Twenty-five years later, the connotations have reversed. Enough talking heads and celebrity chefs have lambasted high-fructose corn syrup such that the word “sugar” seems healthier by comparison. The products have not changed, but the lobby intends to change its perceived health benefits. People associate sugar with greater health benefits—or at least, greater than those of high-fructose corn syrup—which, as Berman points out, was coined such because it had a greater amount of fructose than regular corn syrup, and not because it had more fructose than table sugar. While Berman maintains this switch of terms to be beneficial, “corn sugar” being a more to the point and accurate name, there is always an economic reason for these changes. This is an effort to change their product’s image, and like water, advertising tends to seek the lowest level. If one is stupid enough to believe high fructose corn syrup is bad because it sounds scientific, s(he) will be stupid enough to think cane sugar will be better for them. Only in advertising can the truth still seem like a lie.

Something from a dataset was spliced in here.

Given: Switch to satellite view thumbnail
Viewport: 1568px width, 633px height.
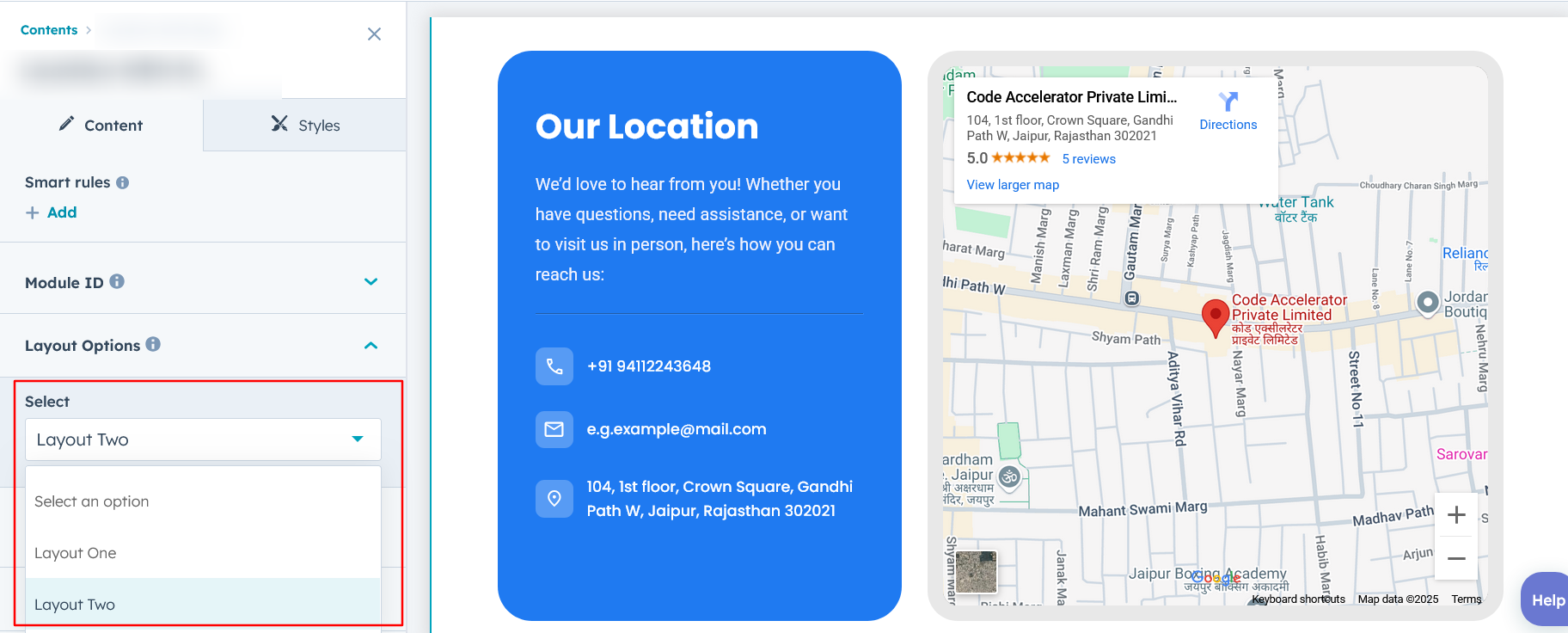Looking at the screenshot, I should [977, 572].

Switching the names signals a greater trend. If the ingredient’s name reads as if scientists coined it, it must be bad, whereas, if it is natural, it must be okay. Still these assumptions break down under scrutiny. For instance, compare the processed xanthan gum with natural hemlock. Humans process kelp to make xanthan gum, yet it remains innocuous, but natural hemlock is a deadly poison. American Spirit cigarettes claim they are all natural, but they will kill just the same as cigarettes with additives. So too have words like “preservatives” and “partially hydrogenated soybean oil” become insidious, mainly because the name—often Latinate—implies, or lists outright, a scientific process. In the past, advertisers have listed these processes to distract the consumer from the basic contents of their food, even though chemically speaking, a preservative is just a salt and partially hydrogenated soybean oil is simply a fat. However, if the label lists the main ingredients as “salt” and “fat,” those products would be harder to sell.

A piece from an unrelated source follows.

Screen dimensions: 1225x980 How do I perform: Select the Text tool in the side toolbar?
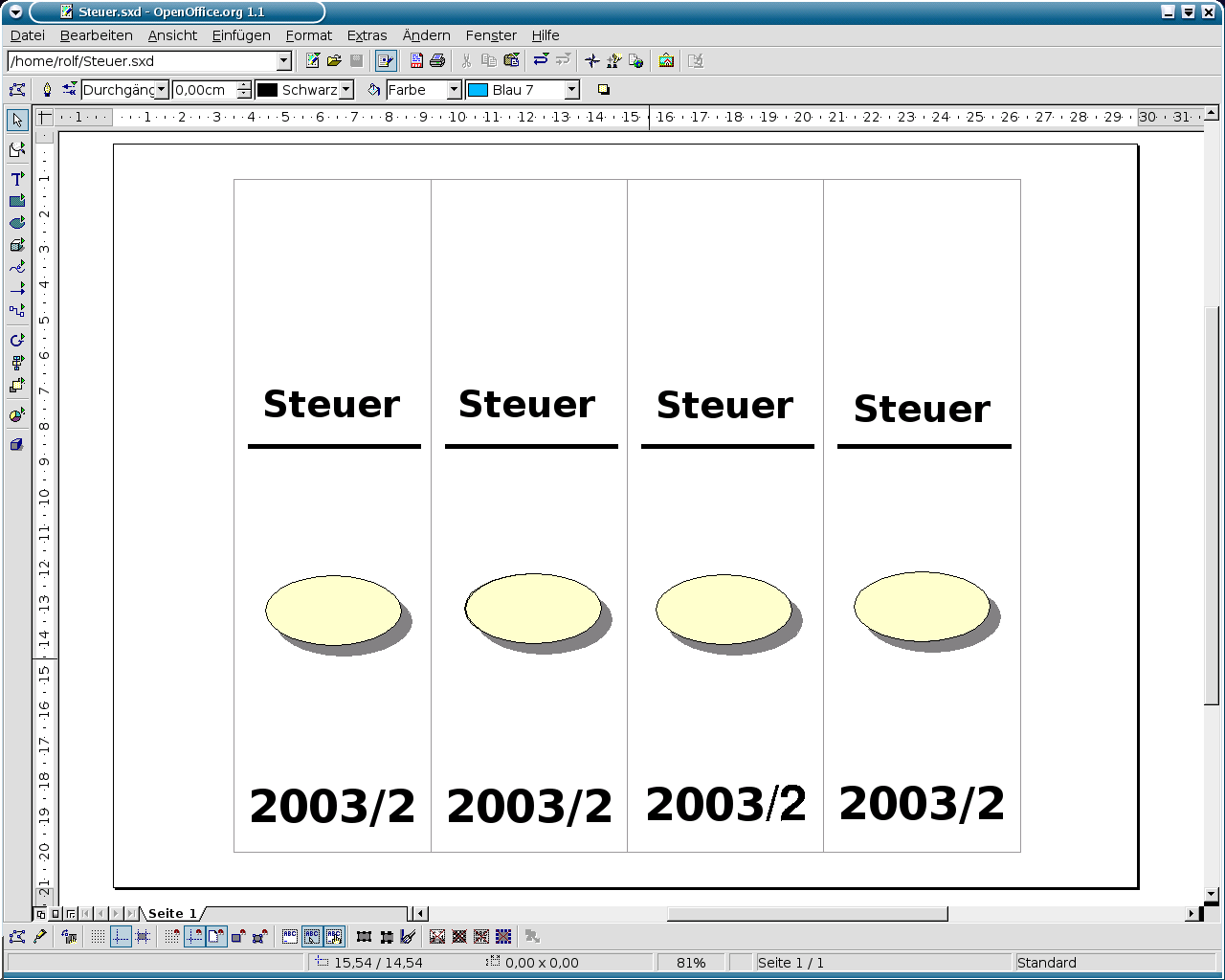(x=17, y=179)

If advertisers could convince the world that the sky is purple, they would surely try. It is disheartening that many in America gather a great amount of “truth” from advertising. Consider the Tiger Woods scandal. Why was it so scandalous? Charlie Sheen had just stabbed his girlfriend, but the media gave it scant attention in their scramble to uncover Woods’ many sins. Since Woods became pro, companies have pitched him as a mentor, a good citizen and a paradigm of racial progress. Years later when the scandal broke, the American public felt let down, somehow. Tiger Woods no longer commanded such admiration. Charlie Sheen had no such image to shatter, and in fact, he had the opposite reputation as a bad-boy with a record; so naturally, nobody was entranced with the scandal of his serious crime. They expected it.

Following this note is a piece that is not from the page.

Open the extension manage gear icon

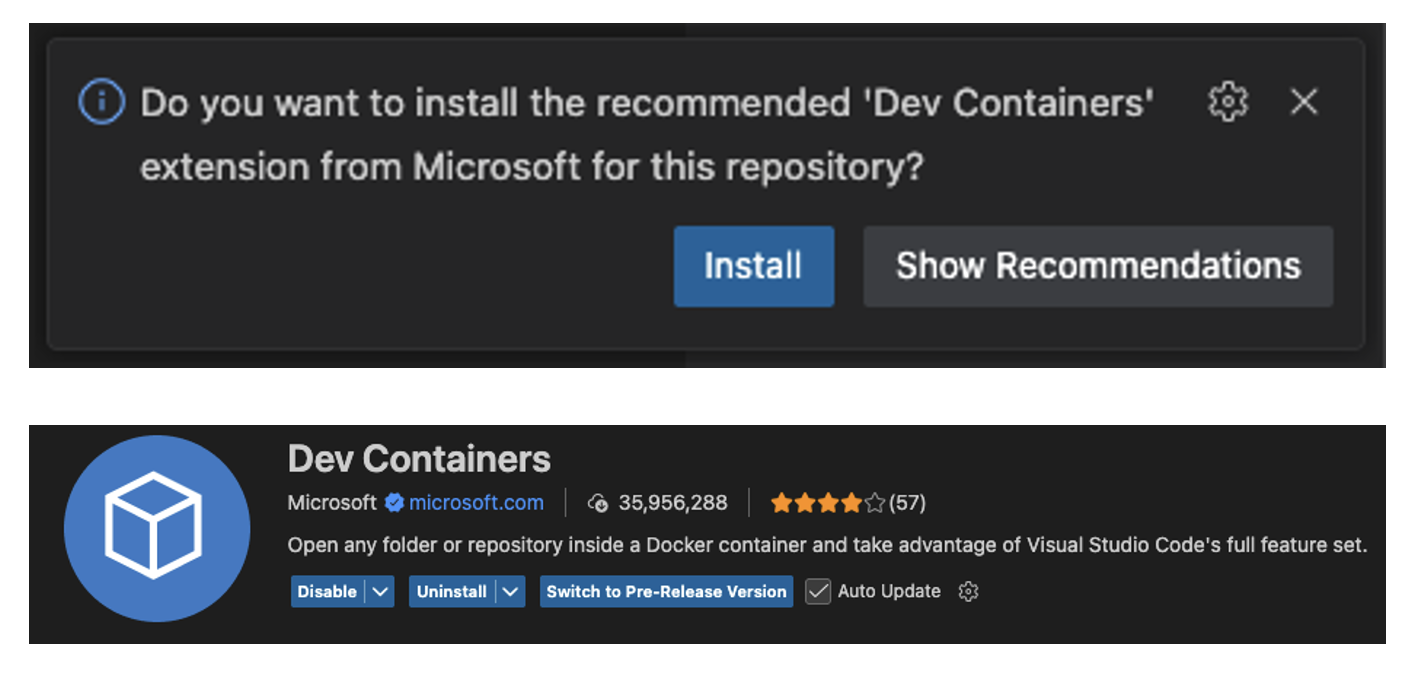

The truth about Woods is obvious in hindsight. He plays golf constantly, and when he does not, companies use him incessantly to sell cars, golf balls, and clothing lines. All real evidence would suggest that he is too busy to devote adequate time to his family. Still many were deceived, because advertising has stamped this mentor image—and by extension, the image of a good father and husband—so indelibly into their minds. This deception not only illustrates the power of advertising to make one needy, but also its power to shape a person’s image. When that image shatters, however, we should not be so surprised.

Now, sugar has a good image—or at least not as bad. Even though the scientists at the American Dietetic and the American Medical Associations agree that cane sugar and corn sweetener are essentially the same, advertising still maintains a myth through the connotations of language. For a little while, the American public may believe corn sugar will help them with their obesity. However, whether a name seems natural or unnatural rarely denotes whether a product is processed or safe. Milk is regarded as natural, except for pasteurizing and homogenizing. Moreover, if you have smelled that sickly-sweet scent drifting from the Bay City sugar refinery, you might have guessed sugar cubes don’t grow in grandma’s garden.